Mais que se serait-il passé si la France et les Pays-Bas avaient voté deux semaines plus tôt, si le large recours au vote par correspondance n’avait pas gelé le résultat avant la poussée de fièvre franco-hollandaise?
La réponse à cette question ne faisant guère de doute, cela me permet de revenir sur la critique de la démocratie directe esquissée, au grand dam de lecteurs qui me l’ont fait savoir, dans ma dernière chronique.
Quelle meilleure condamnation de la pseudo démocratie référendaire qu’un vote qui peut varier radicalement en quelques jours sous l’influence de scrutins organisés ailleurs, pour d’autres raisons, sur d’autres sujets? Il est peut-être nécessaire de recourir de temps à autres et sur des questions clairement ciblées à des scrutins populaires, mais l’usage qui en est fait de nos jours en Suisse est démesuré. Et dangereux.
Le danger vient du renforcement de plus en plus évident du populisme. Le populisme signifie porte ouverte à tous les opportunismes. Il implique la mise sous pression permanente du peuple par sa mobilisation sur de faux problèmes habilement présentés comme essentiels. Ainsi, les arguments utilisés par Blocher et les siens sur Schengen, à propos du développement de la criminalité par exemple, étaient archifaux.
Et ceux qu’ils vont utiliser pour la campagne qui commence des aujourd’hui en vue de la votation du 25 septembre s’annoncent tout aussi fallacieux. Je vois déjà d’ici les chiffres monstrueux nous mettant en garde contre l’invasion des redoutables plombiers polonais, contre les criminels tchèques et les prostituées slovaques. Le pire dans les campagnes politiques de ce genre est qu’elles sont avilissantes et qu’elles finissent par contaminer leurs contradicteurs par leur bassesse.
L’autre manière populiste de maintenir la pression est la campagne en cours pour exiger du Conseil fédéral qu’il retire la demande d’adhésion à l’Union Européenne déposé en 1992. Christoph Blocher ne supporte toujours pas que cette lettre dorme dans un tiroir bruxellois. S’il pouvait la prendre et la faire brûler publiquement par un bourreau fédéral sur la prairie du Grütli, il le ferait certainement avec plaisir.
Au vu de la cacophonie qui règne actuellement au niveau européen, il n’est d’ailleurs pas exclu qu’il parvienne à ses fins. Le cri de colère gaulois a ouvert une brèche par laquelle s’engouffrent tous les insatisfaits du continent. On apprend ainsi qu’un document allemand très secret (?) propose le retour au Deutsche Mark.
En Italie, les léguistes d’Umberto Bossi n’ont pas cette discrétion: c’est en hurlant qu’ils réclament le retour à la lire – vous vous en souvenez certainement, c’était cette bonne vieille monnaie que les gouvernements faisaient valser aux mieux de leurs intérêts électoraux.

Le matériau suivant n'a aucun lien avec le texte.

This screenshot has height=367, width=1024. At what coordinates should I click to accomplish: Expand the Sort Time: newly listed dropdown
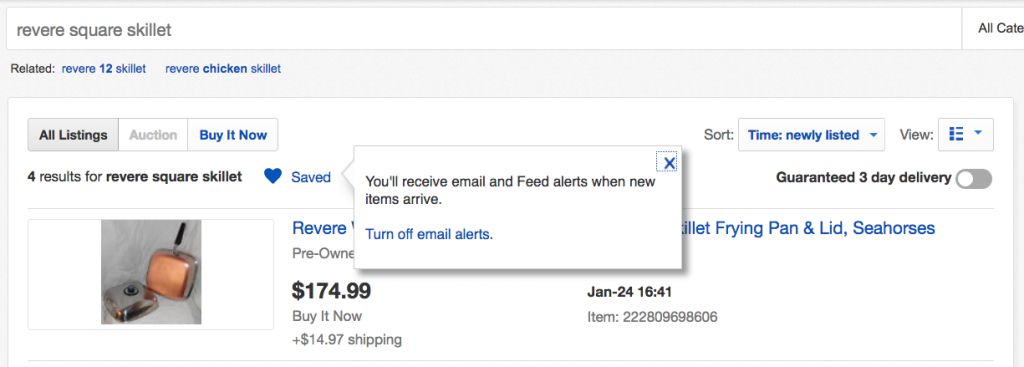pos(812,135)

Quant à Gianfranco Fini, l’ancien dirigeant post-fasciste converti à la droite nationaliste et devenu ministre des Affaires étrangères, il a déjà trouvé deux raisons d’opposer son veto au futur budget européen: il ne faut pas que Bruxelles sucre un peu les subventions pour le Mezzogiorno (c’est-à-dire, en gros, pour la mafia) et, surtout, qu’on ne mette pas en cause le déficit de l’Etat italien.
De la routine, pourrait-on penser. Certes, mais il convient de ne pas oublier une chose. Cette Europe bougonne, cette Europe en crise, cette Europe en quête d’identité est encore dirigée par des hommes – Blair, Chirac, Schröder – qui, sans être de grands europhiles, ont tout de même dû montrer patte blanche pour se faire élire.
Leurs successeurs de demain – les Brown, Sarkozy, Merkel – font déjà savoir que leur credo n’est pas l’Europe mais le libéralisme. C’est dire que nous sommes encore loin de la création d’Etats-Unis d’Europe capables de tenir la dragée haute aux Etats-Unis d’Amérique.
Heureusement que pour adoucir nos jours et nos nuits, nous avons désormais la possibilité de nous pacser.